A première vue, on pourrait vraiment se dire qu’Isbarah est un jeu de plateforme lambda. Mais après quelques secondes de jeu, on comprend vite son erreur. Chacun des 18 niveaux vous demande d’affronter un ennemi, souvent seul mais très agressif, qui aura à chaque fois 2 phases de jeu qui se répèteront. Tout d’abord, votre ennemi va vous envoyer des dizaines voire des centaines d’attaques énergétiques sous forme (assez souvent) de boules d’énergie. Vous devrez les éviter pour atteindre 3 canons disséminés dans le niveau de jeu. Une fois ces 3 canons activés, la deuxième phase de jeu commence. Dans celle-ci, vous devrez survivre en évitant toutes les attaques pendant assez longtemps pour charger votre attaque. Et croyez-moi, ce n’est pas simple mais c’est là que le jeu devient super intéressant. Vous avez accès à 3 pouvoirs dont vous abuserez pour éviter les attaques et vous déplacer. En premier, il y a le ralentisseur de temps qui va vous faire une sorte de bullet time pendant un temps limité. En second, il y a le dash qui va activer les canons mais aussi vous permettre de vous déplacer rapidement dans une direction au choix pour éviter une attaque par exemple ou activer un canon. Enfin, il y a la barrière temporaire que vous pouvez placer n’importe où pour bloquer les attaques ou simplement l’utiliser pour vos déplacements.

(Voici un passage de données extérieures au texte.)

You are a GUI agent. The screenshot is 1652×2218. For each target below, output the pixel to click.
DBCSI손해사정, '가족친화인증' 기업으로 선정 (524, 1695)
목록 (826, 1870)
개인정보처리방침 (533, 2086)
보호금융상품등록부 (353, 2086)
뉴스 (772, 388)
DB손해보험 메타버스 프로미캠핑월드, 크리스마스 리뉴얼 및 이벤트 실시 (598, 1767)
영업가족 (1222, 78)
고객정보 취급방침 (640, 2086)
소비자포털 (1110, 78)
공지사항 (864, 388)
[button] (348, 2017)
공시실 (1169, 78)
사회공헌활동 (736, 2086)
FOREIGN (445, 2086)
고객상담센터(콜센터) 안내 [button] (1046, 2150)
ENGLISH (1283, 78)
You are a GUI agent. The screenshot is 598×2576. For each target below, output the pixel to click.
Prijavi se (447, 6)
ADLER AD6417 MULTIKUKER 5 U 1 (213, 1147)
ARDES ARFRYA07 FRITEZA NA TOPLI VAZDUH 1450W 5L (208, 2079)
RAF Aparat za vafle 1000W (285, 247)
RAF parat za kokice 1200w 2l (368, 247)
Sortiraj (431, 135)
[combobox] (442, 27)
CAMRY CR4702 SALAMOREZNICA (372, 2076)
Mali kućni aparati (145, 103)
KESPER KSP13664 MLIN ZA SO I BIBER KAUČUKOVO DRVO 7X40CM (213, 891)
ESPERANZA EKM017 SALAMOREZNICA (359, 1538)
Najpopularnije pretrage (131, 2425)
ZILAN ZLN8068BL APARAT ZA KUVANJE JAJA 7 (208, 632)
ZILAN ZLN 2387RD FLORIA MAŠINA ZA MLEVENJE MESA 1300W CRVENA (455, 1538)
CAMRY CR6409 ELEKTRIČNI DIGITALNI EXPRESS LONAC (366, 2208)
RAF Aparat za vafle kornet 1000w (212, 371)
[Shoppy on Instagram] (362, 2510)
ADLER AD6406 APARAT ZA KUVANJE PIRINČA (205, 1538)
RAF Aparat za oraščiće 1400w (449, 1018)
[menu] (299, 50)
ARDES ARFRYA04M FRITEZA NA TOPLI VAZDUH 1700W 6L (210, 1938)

Ces 3 pouvoirs combinés … n’invoquent pas le Capitaine Planète (désolé) mais seront diablement utile dans le jeu. Comme je le disais, il faudra quasi constamment éviter les attaques ennemies. Pour ce faire, le jeu se comporte en fait comme un schmup à l’ancienne avec ses balles d’énergies partout sur l’écran. C’est quasi pareil car votre personnage, Iria, a une zone de hit qui se trouve au niveau du torse uniquement. Vous pourrez ainsi souvent jouer pour éviter des attaques à la limite de la toucher. Le rythme étant souvent très soutenu, il faudra jouer plusieurs fois chaque niveau pour comprendre chaque pattern d’attaque et toucher suffisamment l’ennemi. Oui, je vous entends déjà : 18 ennemis en tout … c’est peu. C’est vrai que çà semble peu sachant qu’un combat peut se terminer en une dizaine de minutes. Maaaaiiiiis, c’est sans compter sur la difficulté du jeu qui vous poussera souvent dans vos derniers retranchements. Assurément, les joueurs inexpérimentés ou habitués aux jeux trop gentils (Super Mario par exemple) vous s’en prendre plein les dents. Mais si vous savez vous accrocher, si vous avez envie de donner le meilleur de vous-même dans un jeu exigeant mais vous donnant un énorme sentiment de satisfaction, allez-y : Isbarah est fait pour vous. Elle n’est pas belle, la vie ?

 

En conclusion

Je considère Isbarah comme une petite merveille du genre … oui mais quel genre en particulier ? Plateforme ? Bullet hell ? Un peu des deux dirais-je. Même si seuls les joueurs les plus acharnés verront le bout des 18 combats du jeu, les joueurs moyens s’arrêtant surement à mi-parcours, il mérite clairement votre attention.